2. The emergency stop device according to claim 1, wherein,

A screw thread part is formed on the outer circumferential surface of the feed screw,

the screw-coupling portion is a feed nut having a screw hole screwed to the screw portion of the feed screw.

3. An emergency stop device according to claim 2, wherein,

the working mechanism has an auxiliary holding portion,

the auxiliary holding unit holds the electromagnetic core in a standby state in which the brake mechanism is not operated.

4. An emergency stop device according to claim 3, wherein,

the auxiliary holding portion biases the feed nut toward the feed screw.

5. The emergency stop device according to claim 4, wherein,

the auxiliary holding portion is a leaf spring having elasticity.

6. An emergency stop device according to claim 2, wherein,

the electromagnetic core is supported movably by one shaft of the feed screw.

7. The emergency stop device of claim 6, wherein the emergency stop device comprises a brake pad,

the working mechanism has a core guide,

the core guide guides the direction of the electromagnetic core when the electromagnetic core approaches the movable core.

8. An emergency stop device according to claim 2, wherein,

The connection member and the movable core are formed with a gap through which the feed screw passes when moving from a standby position where the brake mechanism is not operated to a braking state where the brake mechanism is operated.

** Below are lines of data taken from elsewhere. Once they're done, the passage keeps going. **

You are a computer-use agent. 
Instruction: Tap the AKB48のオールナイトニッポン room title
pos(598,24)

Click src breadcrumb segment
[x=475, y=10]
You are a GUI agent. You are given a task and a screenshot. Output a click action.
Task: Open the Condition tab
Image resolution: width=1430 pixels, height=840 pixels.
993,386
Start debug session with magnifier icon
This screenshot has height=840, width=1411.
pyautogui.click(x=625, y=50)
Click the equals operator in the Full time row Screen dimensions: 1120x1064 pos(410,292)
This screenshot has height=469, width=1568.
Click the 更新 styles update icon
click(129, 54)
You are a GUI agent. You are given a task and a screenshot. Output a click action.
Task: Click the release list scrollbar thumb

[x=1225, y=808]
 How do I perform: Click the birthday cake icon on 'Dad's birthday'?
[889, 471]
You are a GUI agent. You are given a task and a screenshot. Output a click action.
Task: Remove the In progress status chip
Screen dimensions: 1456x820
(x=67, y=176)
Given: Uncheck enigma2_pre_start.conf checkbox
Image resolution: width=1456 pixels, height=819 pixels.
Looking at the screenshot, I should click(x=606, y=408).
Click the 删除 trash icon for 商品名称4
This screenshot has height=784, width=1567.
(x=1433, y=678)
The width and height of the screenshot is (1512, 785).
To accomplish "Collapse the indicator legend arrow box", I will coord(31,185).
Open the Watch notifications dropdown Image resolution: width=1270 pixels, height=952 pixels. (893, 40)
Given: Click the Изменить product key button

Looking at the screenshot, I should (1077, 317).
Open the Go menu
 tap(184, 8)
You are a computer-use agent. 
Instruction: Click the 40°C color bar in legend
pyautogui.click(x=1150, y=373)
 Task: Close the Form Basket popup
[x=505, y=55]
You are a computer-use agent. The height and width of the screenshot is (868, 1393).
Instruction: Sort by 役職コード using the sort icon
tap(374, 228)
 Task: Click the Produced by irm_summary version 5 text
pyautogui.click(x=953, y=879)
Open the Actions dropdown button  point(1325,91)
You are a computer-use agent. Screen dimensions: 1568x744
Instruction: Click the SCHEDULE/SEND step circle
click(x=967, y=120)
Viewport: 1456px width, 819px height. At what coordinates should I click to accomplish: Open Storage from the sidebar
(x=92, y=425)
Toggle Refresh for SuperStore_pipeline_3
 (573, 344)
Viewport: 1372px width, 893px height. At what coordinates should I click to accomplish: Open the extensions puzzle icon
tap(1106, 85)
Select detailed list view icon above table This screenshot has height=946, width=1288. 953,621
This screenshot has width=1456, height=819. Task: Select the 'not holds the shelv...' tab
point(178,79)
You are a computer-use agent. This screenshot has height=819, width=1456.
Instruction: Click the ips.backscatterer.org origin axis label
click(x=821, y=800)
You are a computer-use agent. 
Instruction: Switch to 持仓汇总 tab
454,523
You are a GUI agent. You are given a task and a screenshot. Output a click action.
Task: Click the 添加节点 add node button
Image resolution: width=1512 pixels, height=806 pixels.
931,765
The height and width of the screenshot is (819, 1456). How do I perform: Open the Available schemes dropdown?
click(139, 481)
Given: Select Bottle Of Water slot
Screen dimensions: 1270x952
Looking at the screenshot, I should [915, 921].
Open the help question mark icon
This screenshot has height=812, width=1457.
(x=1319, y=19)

9. An elevator including a lifting body that moves up and down in a lifting path, comprising:

a guide rail vertically installed in the elevating path and slidably supporting the elevating body; and

an emergency stop device for stopping the movement of the lifting body based on the state of the lifting movement of the lifting body,

the emergency stop device includes:

a brake mechanism provided on the lifting body and having a brake member for sandwiching the guide rail, for stopping movement of the lifting body;

a driving mechanism connected to the brake member of the brake mechanism and configured to pull the brake member; and

an operating mechanism connected to the driving mechanism to operate the driving mechanism,

the working mechanism comprises:

a connecting member connected to the driving mechanism and operable together with the driving mechanism;

a movable iron core fixed to the connecting member;

an electromagnetic core that detachably adsorbs the movable core; and

A moving mechanism for supporting the electromagnetic iron core so as to be movable in a direction approaching or separating from the movable iron core,

the electromagnetic iron core is provided with a thread combination part which is in thread combination with the moving mechanism,

the moving mechanism includes:

a drive motor; and

a feed screw driven to rotate by the drive motor,

the axial direction of the feed screw is parallel to the moving direction of the electromagnetic core.